Over the past ten years we have watched the western Pennsylvania metalcore heroes in August Burns Red slowly grow from being newcomers in what was then seen as an emerging scene to becoming modern day legends in their own right. Earlier this week the band premiered “Fault Line,” the lead single from their fifth full length studio album (excluding last year’s Christmas album), Rescue & Restore, which is scheduled for release through Solid State Records in June.  Sure ABR have a reputation for putting their unique spin on the genre, but when it all boils down to it, it’s well said that one of their most constant game plans for recording has always been to push out the most complex and technical music that holds an identity of its own. As far as “Fault Line” goes, this is definitely still the case.

Moving onto the actual song itself, every aspect of ABR that fans and critics alike have come to know has simply been magnified and super-sized with a “more of everything” mentality. Things get a little bit more adventurous one here, with much more indication that the tracks to come on Rescue & Restore. On a passive listen, people might write off the first 20 seconds of this as just another song by the band, but then it hits that the vocals of Jake Luhrs have been massively beefed up in the mix, along with the melodic side of the band using instruments set one half step lower to drop-b tuning.

There’s absolutely nothing new with the idea of making breakdowns dramatically sprout from the bridge of a song, but when this song reaches it’ jarring halfway point, you know something huge is about to happen. Luhrs spouts out the lines: “if I could do more I promise you I would, but this is your time now,” twice before going into his signature low growl that launches the track into the beginning of it’s end. At the song’s closing, Luhrs and drummer Matt Greiner finish song in a way that strikes an emotive cord similar to the way the band did with one of their most popular tracks, “Meddler.”

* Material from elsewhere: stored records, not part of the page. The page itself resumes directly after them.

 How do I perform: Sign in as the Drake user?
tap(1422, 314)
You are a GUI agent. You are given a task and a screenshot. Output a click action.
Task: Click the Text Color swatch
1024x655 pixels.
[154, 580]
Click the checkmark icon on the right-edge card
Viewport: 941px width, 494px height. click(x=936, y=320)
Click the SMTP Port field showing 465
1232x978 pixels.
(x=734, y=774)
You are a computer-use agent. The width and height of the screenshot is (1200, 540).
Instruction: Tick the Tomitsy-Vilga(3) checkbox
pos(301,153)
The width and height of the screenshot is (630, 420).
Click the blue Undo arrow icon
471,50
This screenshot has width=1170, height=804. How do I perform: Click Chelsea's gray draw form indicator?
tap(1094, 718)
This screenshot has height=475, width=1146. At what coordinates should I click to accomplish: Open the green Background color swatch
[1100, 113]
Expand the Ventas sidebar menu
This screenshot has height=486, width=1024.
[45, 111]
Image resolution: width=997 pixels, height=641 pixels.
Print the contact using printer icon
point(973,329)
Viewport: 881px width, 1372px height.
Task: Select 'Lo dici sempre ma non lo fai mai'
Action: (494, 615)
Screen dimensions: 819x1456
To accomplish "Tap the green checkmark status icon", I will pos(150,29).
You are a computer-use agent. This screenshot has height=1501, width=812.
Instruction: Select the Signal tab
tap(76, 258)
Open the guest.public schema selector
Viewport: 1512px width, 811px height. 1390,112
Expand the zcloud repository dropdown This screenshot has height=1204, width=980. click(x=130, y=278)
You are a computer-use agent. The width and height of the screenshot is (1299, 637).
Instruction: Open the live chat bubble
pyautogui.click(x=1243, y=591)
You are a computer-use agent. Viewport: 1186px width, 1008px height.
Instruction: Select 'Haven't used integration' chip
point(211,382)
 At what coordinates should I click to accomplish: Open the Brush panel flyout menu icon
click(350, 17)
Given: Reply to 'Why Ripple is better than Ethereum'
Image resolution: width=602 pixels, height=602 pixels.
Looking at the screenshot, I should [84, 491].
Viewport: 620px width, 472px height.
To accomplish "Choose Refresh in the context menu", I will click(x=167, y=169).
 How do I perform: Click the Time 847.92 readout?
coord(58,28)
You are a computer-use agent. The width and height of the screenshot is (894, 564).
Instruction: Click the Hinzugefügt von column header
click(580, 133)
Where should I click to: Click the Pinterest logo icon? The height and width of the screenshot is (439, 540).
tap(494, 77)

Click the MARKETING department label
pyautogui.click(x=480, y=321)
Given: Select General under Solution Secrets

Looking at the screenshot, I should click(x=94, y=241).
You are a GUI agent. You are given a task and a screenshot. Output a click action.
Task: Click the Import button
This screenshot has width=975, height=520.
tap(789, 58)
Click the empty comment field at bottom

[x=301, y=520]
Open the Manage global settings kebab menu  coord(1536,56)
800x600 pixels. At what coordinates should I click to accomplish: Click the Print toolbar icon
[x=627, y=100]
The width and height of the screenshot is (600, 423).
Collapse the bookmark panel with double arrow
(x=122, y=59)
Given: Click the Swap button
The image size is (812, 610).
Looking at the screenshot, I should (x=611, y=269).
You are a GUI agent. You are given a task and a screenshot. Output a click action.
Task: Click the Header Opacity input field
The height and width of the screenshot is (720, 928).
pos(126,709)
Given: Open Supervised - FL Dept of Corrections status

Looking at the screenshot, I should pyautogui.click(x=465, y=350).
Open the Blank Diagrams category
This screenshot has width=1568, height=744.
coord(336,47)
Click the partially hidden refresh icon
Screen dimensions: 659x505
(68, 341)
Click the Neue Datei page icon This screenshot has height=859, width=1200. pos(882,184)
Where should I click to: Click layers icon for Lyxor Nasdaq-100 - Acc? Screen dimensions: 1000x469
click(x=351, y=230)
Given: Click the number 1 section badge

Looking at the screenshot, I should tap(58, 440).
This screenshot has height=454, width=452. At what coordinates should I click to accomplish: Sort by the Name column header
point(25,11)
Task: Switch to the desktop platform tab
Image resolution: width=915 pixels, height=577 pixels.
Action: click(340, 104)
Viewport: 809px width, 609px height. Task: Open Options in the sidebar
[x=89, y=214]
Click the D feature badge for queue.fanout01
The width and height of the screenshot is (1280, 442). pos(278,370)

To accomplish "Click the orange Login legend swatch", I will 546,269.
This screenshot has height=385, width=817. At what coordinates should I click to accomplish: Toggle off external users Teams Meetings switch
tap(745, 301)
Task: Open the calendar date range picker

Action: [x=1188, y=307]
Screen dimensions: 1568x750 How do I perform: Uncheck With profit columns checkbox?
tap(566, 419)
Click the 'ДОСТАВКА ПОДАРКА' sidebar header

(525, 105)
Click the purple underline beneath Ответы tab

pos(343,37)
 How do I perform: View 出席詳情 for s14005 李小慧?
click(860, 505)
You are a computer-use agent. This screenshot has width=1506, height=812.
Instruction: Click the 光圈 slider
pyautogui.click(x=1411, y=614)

If things are as diverse and as different as some have hyped the album to be, I feel we haven’t seen that fully come to fruition with “Fault Line.” My main criticism is that there’s a huge amount of familiarity in the single that could’ve been scaled back to show off just how far the band’s progressed since 2011’s Leveler, but aside from all of that, this still does great on its own in preparing listeners for what’s to come with Rescue & Restore.